[[ Data provided open ]]

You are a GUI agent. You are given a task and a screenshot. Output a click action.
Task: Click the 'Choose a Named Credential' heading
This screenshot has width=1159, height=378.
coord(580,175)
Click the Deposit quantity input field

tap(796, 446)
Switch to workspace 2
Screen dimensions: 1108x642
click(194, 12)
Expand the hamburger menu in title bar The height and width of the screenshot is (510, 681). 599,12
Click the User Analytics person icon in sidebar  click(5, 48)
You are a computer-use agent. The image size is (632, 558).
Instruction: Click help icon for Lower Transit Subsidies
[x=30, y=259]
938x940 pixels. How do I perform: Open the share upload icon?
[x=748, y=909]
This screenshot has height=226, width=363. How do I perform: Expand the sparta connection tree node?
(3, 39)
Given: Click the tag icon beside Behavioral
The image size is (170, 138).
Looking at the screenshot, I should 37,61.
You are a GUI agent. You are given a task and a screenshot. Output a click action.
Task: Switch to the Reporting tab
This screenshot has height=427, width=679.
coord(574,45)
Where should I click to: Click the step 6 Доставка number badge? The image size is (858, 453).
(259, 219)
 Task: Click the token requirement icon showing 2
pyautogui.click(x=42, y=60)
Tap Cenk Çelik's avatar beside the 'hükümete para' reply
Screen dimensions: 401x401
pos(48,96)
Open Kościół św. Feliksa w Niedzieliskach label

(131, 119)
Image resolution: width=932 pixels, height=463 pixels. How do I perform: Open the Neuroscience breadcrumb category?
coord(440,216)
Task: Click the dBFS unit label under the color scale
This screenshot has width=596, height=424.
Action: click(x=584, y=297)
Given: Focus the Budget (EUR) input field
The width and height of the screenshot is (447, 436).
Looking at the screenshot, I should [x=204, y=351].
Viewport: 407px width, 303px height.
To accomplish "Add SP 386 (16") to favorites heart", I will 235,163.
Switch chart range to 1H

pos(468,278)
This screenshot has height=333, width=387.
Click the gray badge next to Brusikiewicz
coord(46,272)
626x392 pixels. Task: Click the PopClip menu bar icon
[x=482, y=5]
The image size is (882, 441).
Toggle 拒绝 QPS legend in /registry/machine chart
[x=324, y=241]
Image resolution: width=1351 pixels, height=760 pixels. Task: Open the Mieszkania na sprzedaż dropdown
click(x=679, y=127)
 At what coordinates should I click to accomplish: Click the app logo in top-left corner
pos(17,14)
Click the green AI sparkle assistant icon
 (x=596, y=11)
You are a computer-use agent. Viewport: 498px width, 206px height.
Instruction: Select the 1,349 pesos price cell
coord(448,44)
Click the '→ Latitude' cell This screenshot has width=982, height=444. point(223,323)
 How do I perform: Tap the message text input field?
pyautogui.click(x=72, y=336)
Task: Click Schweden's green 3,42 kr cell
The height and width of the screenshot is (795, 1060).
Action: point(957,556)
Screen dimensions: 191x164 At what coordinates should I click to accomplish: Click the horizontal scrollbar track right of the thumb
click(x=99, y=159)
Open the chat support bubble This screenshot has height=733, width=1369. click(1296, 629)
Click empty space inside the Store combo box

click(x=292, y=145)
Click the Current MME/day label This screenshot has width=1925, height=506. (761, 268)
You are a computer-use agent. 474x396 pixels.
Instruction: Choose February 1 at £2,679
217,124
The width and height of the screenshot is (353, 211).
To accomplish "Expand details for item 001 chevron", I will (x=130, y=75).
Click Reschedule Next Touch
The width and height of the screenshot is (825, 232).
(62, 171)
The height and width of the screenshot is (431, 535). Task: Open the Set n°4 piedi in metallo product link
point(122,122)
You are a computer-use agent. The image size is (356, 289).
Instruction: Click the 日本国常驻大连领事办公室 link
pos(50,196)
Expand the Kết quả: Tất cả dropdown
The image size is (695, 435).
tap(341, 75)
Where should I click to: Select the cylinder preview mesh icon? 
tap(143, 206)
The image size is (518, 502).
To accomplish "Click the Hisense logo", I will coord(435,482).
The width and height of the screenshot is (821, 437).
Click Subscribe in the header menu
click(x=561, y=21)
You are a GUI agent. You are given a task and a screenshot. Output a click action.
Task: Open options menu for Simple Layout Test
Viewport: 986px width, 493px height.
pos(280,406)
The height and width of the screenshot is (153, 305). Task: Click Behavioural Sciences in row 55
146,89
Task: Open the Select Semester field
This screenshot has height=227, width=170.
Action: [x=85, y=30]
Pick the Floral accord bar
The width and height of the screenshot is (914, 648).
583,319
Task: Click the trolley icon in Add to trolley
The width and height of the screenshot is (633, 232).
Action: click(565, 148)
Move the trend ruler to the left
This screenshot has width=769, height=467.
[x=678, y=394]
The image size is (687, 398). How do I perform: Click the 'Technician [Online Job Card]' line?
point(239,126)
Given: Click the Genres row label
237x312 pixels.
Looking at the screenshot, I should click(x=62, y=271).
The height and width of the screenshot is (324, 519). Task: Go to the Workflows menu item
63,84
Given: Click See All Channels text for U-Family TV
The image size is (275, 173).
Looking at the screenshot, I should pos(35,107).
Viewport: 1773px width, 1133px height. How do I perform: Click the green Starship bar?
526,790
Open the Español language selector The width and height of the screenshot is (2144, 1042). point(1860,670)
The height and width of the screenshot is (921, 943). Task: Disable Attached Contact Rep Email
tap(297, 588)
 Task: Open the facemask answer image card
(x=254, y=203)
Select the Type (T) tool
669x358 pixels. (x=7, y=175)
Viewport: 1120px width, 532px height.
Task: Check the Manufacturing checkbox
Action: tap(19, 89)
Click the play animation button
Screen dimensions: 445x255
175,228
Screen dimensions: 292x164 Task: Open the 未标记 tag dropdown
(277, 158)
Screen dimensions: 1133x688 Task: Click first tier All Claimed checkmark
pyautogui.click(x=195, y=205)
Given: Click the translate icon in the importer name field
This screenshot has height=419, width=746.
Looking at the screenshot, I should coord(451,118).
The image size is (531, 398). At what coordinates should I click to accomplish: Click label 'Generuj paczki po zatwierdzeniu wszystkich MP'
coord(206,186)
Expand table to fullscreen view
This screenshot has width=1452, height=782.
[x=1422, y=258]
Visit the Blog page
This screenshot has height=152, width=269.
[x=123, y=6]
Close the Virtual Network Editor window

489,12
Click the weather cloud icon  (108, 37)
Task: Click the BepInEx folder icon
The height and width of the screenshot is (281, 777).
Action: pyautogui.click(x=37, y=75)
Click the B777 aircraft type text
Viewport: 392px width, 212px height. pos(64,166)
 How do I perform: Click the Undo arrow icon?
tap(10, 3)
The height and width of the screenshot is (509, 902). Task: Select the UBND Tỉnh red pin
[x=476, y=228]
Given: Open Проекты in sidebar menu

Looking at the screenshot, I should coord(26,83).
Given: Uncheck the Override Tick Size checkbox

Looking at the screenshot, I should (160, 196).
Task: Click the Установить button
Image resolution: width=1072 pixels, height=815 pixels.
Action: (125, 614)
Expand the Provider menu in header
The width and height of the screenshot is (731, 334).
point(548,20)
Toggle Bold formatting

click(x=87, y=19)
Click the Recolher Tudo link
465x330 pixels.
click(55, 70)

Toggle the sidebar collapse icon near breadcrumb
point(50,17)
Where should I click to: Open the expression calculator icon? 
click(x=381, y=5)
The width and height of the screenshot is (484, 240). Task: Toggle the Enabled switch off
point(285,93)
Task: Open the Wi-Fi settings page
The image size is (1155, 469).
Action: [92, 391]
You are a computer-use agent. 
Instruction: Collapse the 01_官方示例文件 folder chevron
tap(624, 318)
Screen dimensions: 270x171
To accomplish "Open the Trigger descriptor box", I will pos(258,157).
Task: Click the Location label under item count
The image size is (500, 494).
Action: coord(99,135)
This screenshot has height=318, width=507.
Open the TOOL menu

[[ Data provided closed ]]

Task description >>
Repeat the data word for word, starting at its first line and stopping after the line that contains "Task: Click the 'Choose".

Solution to the exercise >>
You are a GUI agent. You are given a task and a screenshot. Output a click action.
Task: Click the 'Choose a Named Credential' heading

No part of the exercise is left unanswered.